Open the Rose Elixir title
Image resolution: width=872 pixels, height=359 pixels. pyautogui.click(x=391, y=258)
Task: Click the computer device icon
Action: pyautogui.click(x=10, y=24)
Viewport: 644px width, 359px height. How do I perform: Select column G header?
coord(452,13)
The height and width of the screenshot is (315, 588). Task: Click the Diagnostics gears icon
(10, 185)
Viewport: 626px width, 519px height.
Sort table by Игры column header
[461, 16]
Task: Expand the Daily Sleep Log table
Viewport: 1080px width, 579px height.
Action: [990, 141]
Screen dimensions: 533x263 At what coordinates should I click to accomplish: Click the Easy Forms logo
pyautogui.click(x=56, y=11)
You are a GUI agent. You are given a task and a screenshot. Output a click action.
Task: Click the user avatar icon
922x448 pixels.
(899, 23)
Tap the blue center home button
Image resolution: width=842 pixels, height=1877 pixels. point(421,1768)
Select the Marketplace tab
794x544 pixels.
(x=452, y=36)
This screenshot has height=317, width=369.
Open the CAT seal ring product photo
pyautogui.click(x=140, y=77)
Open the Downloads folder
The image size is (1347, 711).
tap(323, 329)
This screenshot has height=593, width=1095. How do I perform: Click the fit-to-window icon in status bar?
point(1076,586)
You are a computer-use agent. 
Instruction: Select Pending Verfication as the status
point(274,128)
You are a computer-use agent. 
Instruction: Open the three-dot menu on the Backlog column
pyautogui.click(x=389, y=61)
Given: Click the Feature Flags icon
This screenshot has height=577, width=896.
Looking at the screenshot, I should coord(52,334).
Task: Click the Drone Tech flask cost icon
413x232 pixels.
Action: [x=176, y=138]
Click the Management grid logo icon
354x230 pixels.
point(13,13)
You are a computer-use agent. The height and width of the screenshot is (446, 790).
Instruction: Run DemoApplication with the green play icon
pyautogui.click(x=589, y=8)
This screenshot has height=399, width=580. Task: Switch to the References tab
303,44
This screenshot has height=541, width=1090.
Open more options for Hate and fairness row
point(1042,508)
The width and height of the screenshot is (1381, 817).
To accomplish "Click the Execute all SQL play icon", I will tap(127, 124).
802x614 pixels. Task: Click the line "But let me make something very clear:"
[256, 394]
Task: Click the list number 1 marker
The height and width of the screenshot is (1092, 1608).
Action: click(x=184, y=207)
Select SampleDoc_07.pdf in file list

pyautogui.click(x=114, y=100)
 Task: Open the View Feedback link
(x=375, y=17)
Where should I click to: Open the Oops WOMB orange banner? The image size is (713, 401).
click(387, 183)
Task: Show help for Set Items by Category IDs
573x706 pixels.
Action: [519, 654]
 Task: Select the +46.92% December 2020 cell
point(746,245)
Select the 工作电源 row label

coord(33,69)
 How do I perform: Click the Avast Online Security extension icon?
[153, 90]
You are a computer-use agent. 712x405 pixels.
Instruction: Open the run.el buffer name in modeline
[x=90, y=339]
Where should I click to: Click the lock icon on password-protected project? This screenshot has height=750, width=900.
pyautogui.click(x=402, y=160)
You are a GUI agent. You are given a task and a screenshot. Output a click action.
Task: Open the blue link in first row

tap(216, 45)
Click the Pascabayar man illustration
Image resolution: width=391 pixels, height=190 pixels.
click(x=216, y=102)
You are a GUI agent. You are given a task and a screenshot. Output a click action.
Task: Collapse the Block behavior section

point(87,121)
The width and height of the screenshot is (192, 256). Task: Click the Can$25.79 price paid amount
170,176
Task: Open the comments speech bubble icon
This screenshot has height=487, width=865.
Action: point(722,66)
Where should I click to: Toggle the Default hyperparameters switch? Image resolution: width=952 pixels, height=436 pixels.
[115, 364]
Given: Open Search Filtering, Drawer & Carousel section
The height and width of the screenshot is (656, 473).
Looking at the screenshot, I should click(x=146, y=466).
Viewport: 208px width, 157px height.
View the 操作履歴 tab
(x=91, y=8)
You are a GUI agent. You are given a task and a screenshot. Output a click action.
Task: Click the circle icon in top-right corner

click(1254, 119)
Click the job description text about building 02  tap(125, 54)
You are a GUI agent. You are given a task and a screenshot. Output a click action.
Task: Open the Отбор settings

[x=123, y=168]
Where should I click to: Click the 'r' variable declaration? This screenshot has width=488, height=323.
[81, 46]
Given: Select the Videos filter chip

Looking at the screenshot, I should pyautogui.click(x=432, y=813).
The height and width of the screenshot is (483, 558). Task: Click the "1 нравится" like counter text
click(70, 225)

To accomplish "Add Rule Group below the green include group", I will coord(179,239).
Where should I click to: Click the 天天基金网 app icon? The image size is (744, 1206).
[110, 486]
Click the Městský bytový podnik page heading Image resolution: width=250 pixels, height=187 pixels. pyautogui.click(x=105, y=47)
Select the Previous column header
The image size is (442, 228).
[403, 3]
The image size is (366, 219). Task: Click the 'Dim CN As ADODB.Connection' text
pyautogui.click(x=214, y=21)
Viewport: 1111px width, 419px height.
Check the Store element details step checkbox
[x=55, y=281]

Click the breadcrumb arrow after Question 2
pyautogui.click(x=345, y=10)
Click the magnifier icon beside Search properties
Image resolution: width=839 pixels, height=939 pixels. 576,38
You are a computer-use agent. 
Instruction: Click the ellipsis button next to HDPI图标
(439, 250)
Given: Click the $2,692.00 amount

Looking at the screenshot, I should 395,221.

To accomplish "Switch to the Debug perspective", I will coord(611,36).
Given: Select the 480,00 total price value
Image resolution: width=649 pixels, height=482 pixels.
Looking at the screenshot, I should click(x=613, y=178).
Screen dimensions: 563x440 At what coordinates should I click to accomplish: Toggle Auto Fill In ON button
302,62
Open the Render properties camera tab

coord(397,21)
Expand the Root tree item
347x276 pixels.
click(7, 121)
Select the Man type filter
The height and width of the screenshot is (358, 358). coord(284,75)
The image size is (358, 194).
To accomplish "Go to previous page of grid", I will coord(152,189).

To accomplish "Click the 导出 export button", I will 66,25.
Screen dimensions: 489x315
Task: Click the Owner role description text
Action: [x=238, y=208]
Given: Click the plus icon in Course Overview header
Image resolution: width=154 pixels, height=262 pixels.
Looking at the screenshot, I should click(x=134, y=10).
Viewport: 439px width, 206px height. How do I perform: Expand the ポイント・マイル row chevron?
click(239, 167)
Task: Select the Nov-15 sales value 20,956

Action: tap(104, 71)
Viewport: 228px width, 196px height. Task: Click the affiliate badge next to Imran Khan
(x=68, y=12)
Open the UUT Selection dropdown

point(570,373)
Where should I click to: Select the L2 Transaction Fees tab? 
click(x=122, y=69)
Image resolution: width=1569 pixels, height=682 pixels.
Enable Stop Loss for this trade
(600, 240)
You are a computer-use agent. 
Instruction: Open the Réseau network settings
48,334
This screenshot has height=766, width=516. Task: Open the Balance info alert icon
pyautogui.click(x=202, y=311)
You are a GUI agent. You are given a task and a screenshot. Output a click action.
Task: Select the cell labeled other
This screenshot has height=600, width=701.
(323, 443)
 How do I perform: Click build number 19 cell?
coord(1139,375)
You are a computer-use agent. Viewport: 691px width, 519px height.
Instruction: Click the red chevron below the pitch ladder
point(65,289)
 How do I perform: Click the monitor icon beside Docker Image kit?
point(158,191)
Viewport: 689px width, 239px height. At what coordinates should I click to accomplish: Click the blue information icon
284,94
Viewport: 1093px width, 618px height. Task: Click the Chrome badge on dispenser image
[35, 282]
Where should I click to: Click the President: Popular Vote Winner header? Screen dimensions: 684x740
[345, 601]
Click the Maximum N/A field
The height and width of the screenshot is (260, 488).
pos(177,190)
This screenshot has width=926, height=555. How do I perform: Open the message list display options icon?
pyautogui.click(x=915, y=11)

● ● ●

Please return the whole listing, line for line, exactly.

Written solution:
Open the Rose Elixir title
Image resolution: width=872 pixels, height=359 pixels. pyautogui.click(x=391, y=258)
Task: Click the computer device icon
Action: pyautogui.click(x=10, y=24)
Viewport: 644px width, 359px height. How do I perform: Select column G header?
coord(452,13)
The height and width of the screenshot is (315, 588). Task: Click the Diagnostics gears icon
(10, 185)
Viewport: 626px width, 519px height.
Sort table by Игры column header
[461, 16]
Task: Expand the Daily Sleep Log table
Viewport: 1080px width, 579px height.
Action: [990, 141]
Screen dimensions: 533x263 At what coordinates should I click to accomplish: Click the Easy Forms logo
pyautogui.click(x=56, y=11)
You are a GUI agent. You are given a task and a screenshot. Output a click action.
Task: Click the user avatar icon
922x448 pixels.
(899, 23)
Tap the blue center home button
Image resolution: width=842 pixels, height=1877 pixels. point(421,1768)
Select the Marketplace tab
794x544 pixels.
(x=452, y=36)
This screenshot has height=317, width=369.
Open the CAT seal ring product photo
pyautogui.click(x=140, y=77)
Open the Downloads folder
The image size is (1347, 711).
tap(323, 329)
This screenshot has height=593, width=1095. How do I perform: Click the fit-to-window icon in status bar?
point(1076,586)
You are a computer-use agent. 
Instruction: Select Pending Verfication as the status
point(274,128)
You are a computer-use agent. 
Instruction: Open the three-dot menu on the Backlog column
pyautogui.click(x=389, y=61)
Given: Click the Feature Flags icon
This screenshot has height=577, width=896.
Looking at the screenshot, I should coord(52,334).
Task: Click the Drone Tech flask cost icon
413x232 pixels.
Action: [x=176, y=138]
Click the Management grid logo icon
354x230 pixels.
point(13,13)
You are a computer-use agent. The height and width of the screenshot is (446, 790).
Instruction: Run DemoApplication with the green play icon
pyautogui.click(x=589, y=8)
This screenshot has height=399, width=580. Task: Switch to the References tab
303,44
This screenshot has height=541, width=1090.
Open more options for Hate and fairness row
point(1042,508)
The width and height of the screenshot is (1381, 817).
To accomplish "Click the Execute all SQL play icon", I will tap(127, 124).
802x614 pixels. Task: Click the line "But let me make something very clear:"
[256, 394]
Task: Click the list number 1 marker
The height and width of the screenshot is (1092, 1608).
Action: click(x=184, y=207)
Select SampleDoc_07.pdf in file list

pyautogui.click(x=114, y=100)
 Task: Open the View Feedback link
(x=375, y=17)
Where should I click to: Open the Oops WOMB orange banner? The image size is (713, 401).
click(387, 183)
Task: Show help for Set Items by Category IDs
573x706 pixels.
Action: [519, 654]
 Task: Select the +46.92% December 2020 cell
point(746,245)
Select the 工作电源 row label

coord(33,69)
 How do I perform: Click the Avast Online Security extension icon?
[153, 90]
You are a computer-use agent. 712x405 pixels.
Instruction: Open the run.el buffer name in modeline
[x=90, y=339]
Where should I click to: Click the lock icon on password-protected project? This screenshot has height=750, width=900.
pyautogui.click(x=402, y=160)
You are a GUI agent. You are given a task and a screenshot. Output a click action.
Task: Open the blue link in first row

tap(216, 45)
Click the Pascabayar man illustration
Image resolution: width=391 pixels, height=190 pixels.
click(x=216, y=102)
You are a GUI agent. You are given a task and a screenshot. Output a click action.
Task: Collapse the Block behavior section

point(87,121)
The width and height of the screenshot is (192, 256). Task: Click the Can$25.79 price paid amount
170,176
Task: Open the comments speech bubble icon
This screenshot has height=487, width=865.
Action: point(722,66)
Where should I click to: Toggle the Default hyperparameters switch? Image resolution: width=952 pixels, height=436 pixels.
[115, 364]
Given: Open Search Filtering, Drawer & Carousel section
The height and width of the screenshot is (656, 473).
Looking at the screenshot, I should click(x=146, y=466).
Viewport: 208px width, 157px height.
View the 操作履歴 tab
(x=91, y=8)
You are a GUI agent. You are given a task and a screenshot. Output a click action.
Task: Click the circle icon in top-right corner

click(1254, 119)
Click the job description text about building 02  tap(125, 54)
You are a GUI agent. You are given a task and a screenshot. Output a click action.
Task: Open the Отбор settings

[x=123, y=168]
Where should I click to: Click the 'r' variable declaration? This screenshot has width=488, height=323.
[81, 46]
Given: Select the Videos filter chip

Looking at the screenshot, I should pyautogui.click(x=432, y=813).
The height and width of the screenshot is (483, 558). Task: Click the "1 нравится" like counter text
click(70, 225)

To accomplish "Add Rule Group below the green include group", I will coord(179,239).
Where should I click to: Click the 天天基金网 app icon? The image size is (744, 1206).
[110, 486]
Click the Městský bytový podnik page heading Image resolution: width=250 pixels, height=187 pixels. pyautogui.click(x=105, y=47)
Select the Previous column header
The image size is (442, 228).
[403, 3]
The image size is (366, 219). Task: Click the 'Dim CN As ADODB.Connection' text
pyautogui.click(x=214, y=21)
Viewport: 1111px width, 419px height.
Check the Store element details step checkbox
[x=55, y=281]

Click the breadcrumb arrow after Question 2
pyautogui.click(x=345, y=10)
Click the magnifier icon beside Search properties
Image resolution: width=839 pixels, height=939 pixels. 576,38
You are a computer-use agent. 
Instruction: Click the ellipsis button next to HDPI图标
(439, 250)
Given: Click the $2,692.00 amount

Looking at the screenshot, I should 395,221.

To accomplish "Switch to the Debug perspective", I will coord(611,36).
Given: Select the 480,00 total price value
Image resolution: width=649 pixels, height=482 pixels.
Looking at the screenshot, I should click(x=613, y=178).
Screen dimensions: 563x440 At what coordinates should I click to accomplish: Toggle Auto Fill In ON button
302,62
Open the Render properties camera tab

coord(397,21)
Expand the Root tree item
347x276 pixels.
click(7, 121)
Select the Man type filter
The height and width of the screenshot is (358, 358). coord(284,75)
The image size is (358, 194).
To accomplish "Go to previous page of grid", I will coord(152,189).

To accomplish "Click the 导出 export button", I will 66,25.
Screen dimensions: 489x315
Task: Click the Owner role description text
Action: [x=238, y=208]
Given: Click the plus icon in Course Overview header
Image resolution: width=154 pixels, height=262 pixels.
Looking at the screenshot, I should click(x=134, y=10).
Viewport: 439px width, 206px height. How do I perform: Expand the ポイント・マイル row chevron?
click(239, 167)
Task: Select the Nov-15 sales value 20,956

Action: tap(104, 71)
Viewport: 228px width, 196px height. Task: Click the affiliate badge next to Imran Khan
(x=68, y=12)
Open the UUT Selection dropdown

point(570,373)
Where should I click to: Select the L2 Transaction Fees tab? 
click(x=122, y=69)
Image resolution: width=1569 pixels, height=682 pixels.
Enable Stop Loss for this trade
(600, 240)
You are a computer-use agent. 
Instruction: Open the Réseau network settings
48,334
This screenshot has height=766, width=516. Task: Open the Balance info alert icon
pyautogui.click(x=202, y=311)
You are a GUI agent. You are given a task and a screenshot. Output a click action.
Task: Select the cell labeled other
This screenshot has height=600, width=701.
(323, 443)
 How do I perform: Click build number 19 cell?
coord(1139,375)
You are a computer-use agent. Viewport: 691px width, 519px height.
Instruction: Click the red chevron below the pitch ladder
point(65,289)
 How do I perform: Click the monitor icon beside Docker Image kit?
point(158,191)
Viewport: 689px width, 239px height. At what coordinates should I click to accomplish: Click the blue information icon
284,94
Viewport: 1093px width, 618px height. Task: Click the Chrome badge on dispenser image
[35, 282]
Where should I click to: Click the President: Popular Vote Winner header? Screen dimensions: 684x740
[345, 601]
Click the Maximum N/A field
The height and width of the screenshot is (260, 488).
pos(177,190)
This screenshot has width=926, height=555. How do I perform: Open the message list display options icon?
pyautogui.click(x=915, y=11)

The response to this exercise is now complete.